■ Assigned task
Output every record verbatim, and omit each picture.

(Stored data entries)
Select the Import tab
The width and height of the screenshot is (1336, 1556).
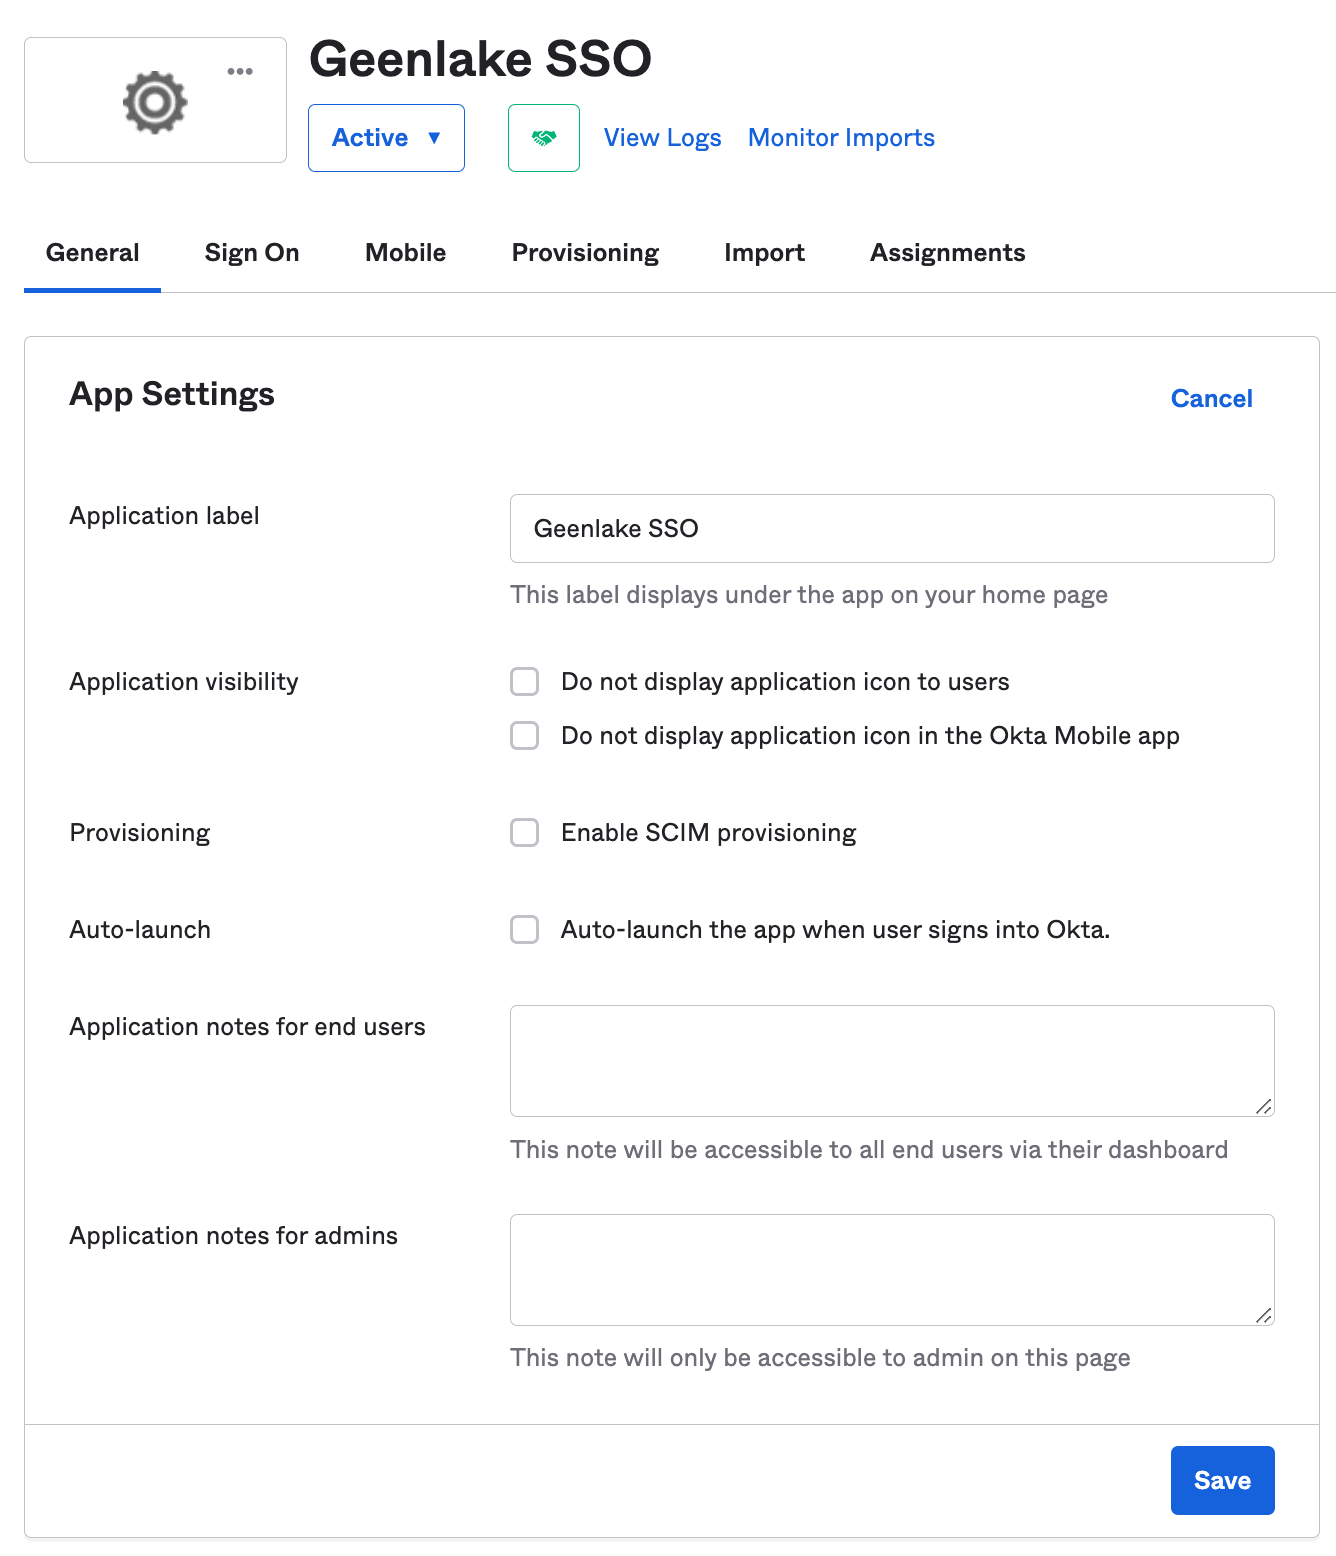pyautogui.click(x=764, y=252)
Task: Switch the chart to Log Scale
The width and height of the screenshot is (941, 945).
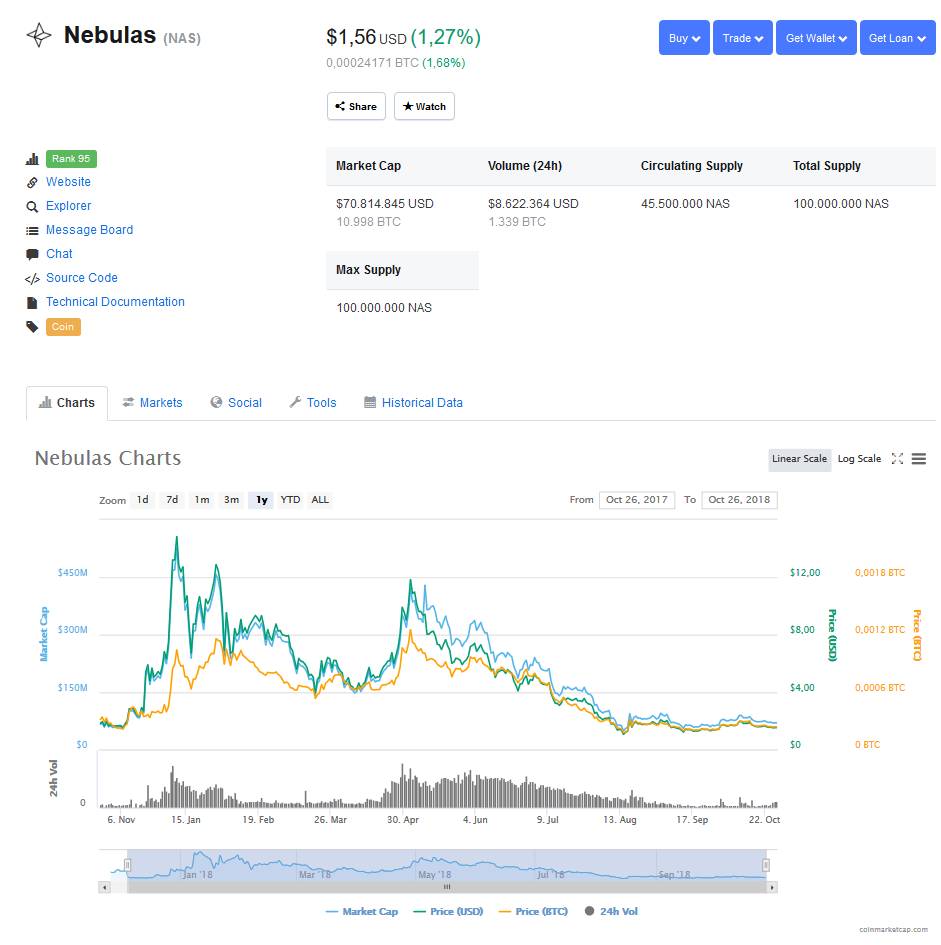Action: (859, 459)
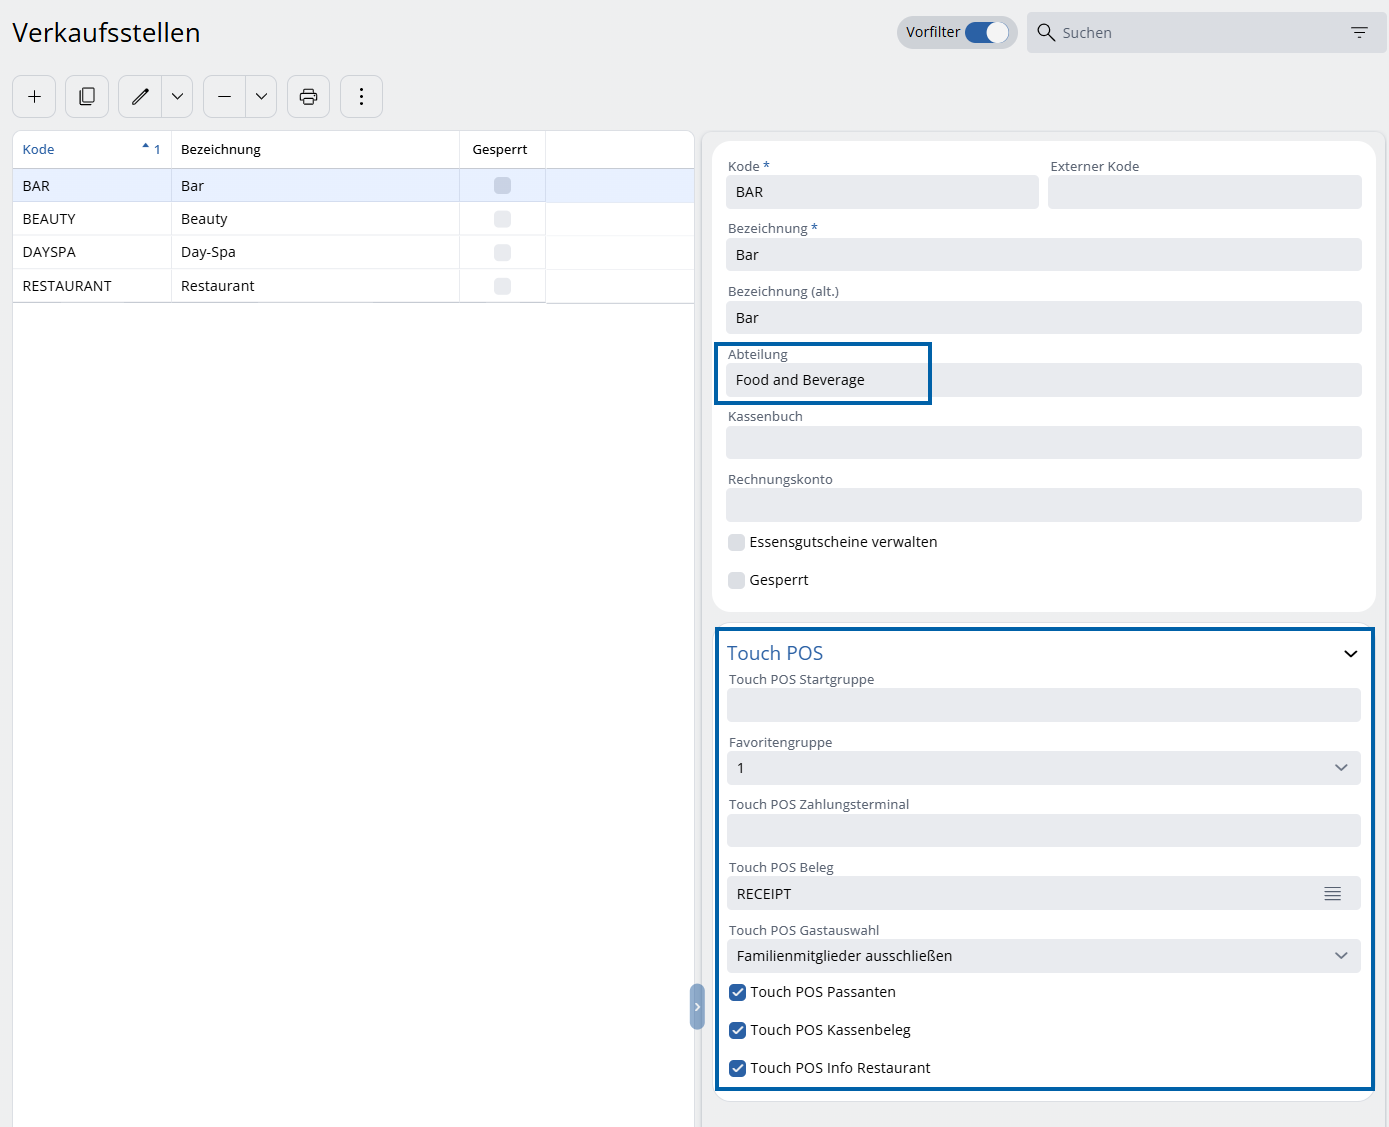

■ Written answer
Select the Import tab
The width and height of the screenshot is (1336, 1556).
pyautogui.click(x=764, y=252)
Task: Switch the chart to Log Scale
The width and height of the screenshot is (941, 945).
Action: (859, 459)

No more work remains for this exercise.